#### WHAT IS BEING ASKED
Each record must be retyped word for word.

:: DATA FOR REVIEW

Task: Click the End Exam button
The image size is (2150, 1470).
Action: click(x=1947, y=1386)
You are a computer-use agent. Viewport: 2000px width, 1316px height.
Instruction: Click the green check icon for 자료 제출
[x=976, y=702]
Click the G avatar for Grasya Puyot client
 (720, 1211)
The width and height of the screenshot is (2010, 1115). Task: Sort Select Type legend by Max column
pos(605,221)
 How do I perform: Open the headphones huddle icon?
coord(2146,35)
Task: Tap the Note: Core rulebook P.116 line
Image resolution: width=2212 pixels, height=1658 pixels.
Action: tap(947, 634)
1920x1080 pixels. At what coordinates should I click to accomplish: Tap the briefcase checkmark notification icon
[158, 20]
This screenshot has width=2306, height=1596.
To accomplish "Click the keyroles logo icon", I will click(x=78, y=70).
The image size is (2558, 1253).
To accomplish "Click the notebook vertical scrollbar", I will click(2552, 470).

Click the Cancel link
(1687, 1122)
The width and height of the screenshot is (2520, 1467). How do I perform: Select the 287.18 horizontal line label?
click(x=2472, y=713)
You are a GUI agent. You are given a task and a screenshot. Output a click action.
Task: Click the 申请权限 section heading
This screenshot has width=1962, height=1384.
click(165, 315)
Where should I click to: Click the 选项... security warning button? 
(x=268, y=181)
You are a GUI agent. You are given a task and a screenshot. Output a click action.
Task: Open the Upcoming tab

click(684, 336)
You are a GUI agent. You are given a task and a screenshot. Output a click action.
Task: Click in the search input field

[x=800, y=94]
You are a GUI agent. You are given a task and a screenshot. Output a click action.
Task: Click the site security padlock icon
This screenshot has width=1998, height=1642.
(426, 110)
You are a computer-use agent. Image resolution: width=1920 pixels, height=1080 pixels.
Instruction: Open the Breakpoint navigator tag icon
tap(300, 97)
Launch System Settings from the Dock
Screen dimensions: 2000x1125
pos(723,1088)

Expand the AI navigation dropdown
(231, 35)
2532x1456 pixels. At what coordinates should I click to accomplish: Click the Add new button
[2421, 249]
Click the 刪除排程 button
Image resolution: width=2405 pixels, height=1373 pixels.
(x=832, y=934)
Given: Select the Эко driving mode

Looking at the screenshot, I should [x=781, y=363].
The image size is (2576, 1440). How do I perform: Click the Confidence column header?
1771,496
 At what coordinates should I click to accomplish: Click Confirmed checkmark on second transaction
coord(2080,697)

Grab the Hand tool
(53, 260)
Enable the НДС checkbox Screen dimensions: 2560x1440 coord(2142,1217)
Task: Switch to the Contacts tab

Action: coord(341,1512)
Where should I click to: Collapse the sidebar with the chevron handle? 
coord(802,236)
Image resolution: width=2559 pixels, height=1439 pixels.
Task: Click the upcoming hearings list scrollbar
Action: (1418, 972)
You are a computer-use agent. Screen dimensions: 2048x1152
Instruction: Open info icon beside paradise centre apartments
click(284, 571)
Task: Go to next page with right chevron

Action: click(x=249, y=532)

::::

#### WRITTEN SOLUTION
Task: Click the End Exam button
The image size is (2150, 1470).
Action: click(x=1947, y=1386)
You are a computer-use agent. Viewport: 2000px width, 1316px height.
Instruction: Click the green check icon for 자료 제출
[x=976, y=702]
Click the G avatar for Grasya Puyot client
 (720, 1211)
The width and height of the screenshot is (2010, 1115). Task: Sort Select Type legend by Max column
pos(605,221)
 How do I perform: Open the headphones huddle icon?
coord(2146,35)
Task: Tap the Note: Core rulebook P.116 line
Image resolution: width=2212 pixels, height=1658 pixels.
Action: tap(947, 634)
1920x1080 pixels. At what coordinates should I click to accomplish: Tap the briefcase checkmark notification icon
[158, 20]
This screenshot has width=2306, height=1596.
To accomplish "Click the keyroles logo icon", I will click(x=78, y=70).
The image size is (2558, 1253).
To accomplish "Click the notebook vertical scrollbar", I will click(2552, 470).

Click the Cancel link
(1687, 1122)
The width and height of the screenshot is (2520, 1467). How do I perform: Select the 287.18 horizontal line label?
click(x=2472, y=713)
You are a GUI agent. You are given a task and a screenshot. Output a click action.
Task: Click the 申请权限 section heading
This screenshot has width=1962, height=1384.
click(165, 315)
Where should I click to: Click the 选项... security warning button? 
(x=268, y=181)
You are a GUI agent. You are given a task and a screenshot. Output a click action.
Task: Open the Upcoming tab

click(684, 336)
You are a GUI agent. You are given a task and a screenshot. Output a click action.
Task: Click in the search input field

[x=800, y=94]
You are a GUI agent. You are given a task and a screenshot. Output a click action.
Task: Click the site security padlock icon
This screenshot has width=1998, height=1642.
(426, 110)
You are a computer-use agent. Image resolution: width=1920 pixels, height=1080 pixels.
Instruction: Open the Breakpoint navigator tag icon
tap(300, 97)
Launch System Settings from the Dock
Screen dimensions: 2000x1125
pos(723,1088)

Expand the AI navigation dropdown
(231, 35)
2532x1456 pixels. At what coordinates should I click to accomplish: Click the Add new button
[2421, 249]
Click the 刪除排程 button
Image resolution: width=2405 pixels, height=1373 pixels.
(x=832, y=934)
Given: Select the Эко driving mode

Looking at the screenshot, I should [x=781, y=363].
The image size is (2576, 1440). How do I perform: Click the Confidence column header?
1771,496
 At what coordinates should I click to accomplish: Click Confirmed checkmark on second transaction
coord(2080,697)

Grab the Hand tool
(53, 260)
Enable the НДС checkbox Screen dimensions: 2560x1440 coord(2142,1217)
Task: Switch to the Contacts tab

Action: coord(341,1512)
Where should I click to: Collapse the sidebar with the chevron handle? 
coord(802,236)
Image resolution: width=2559 pixels, height=1439 pixels.
Task: Click the upcoming hearings list scrollbar
Action: (1418, 972)
You are a computer-use agent. Screen dimensions: 2048x1152
Instruction: Open info icon beside paradise centre apartments
click(284, 571)
Task: Go to next page with right chevron

Action: click(x=249, y=532)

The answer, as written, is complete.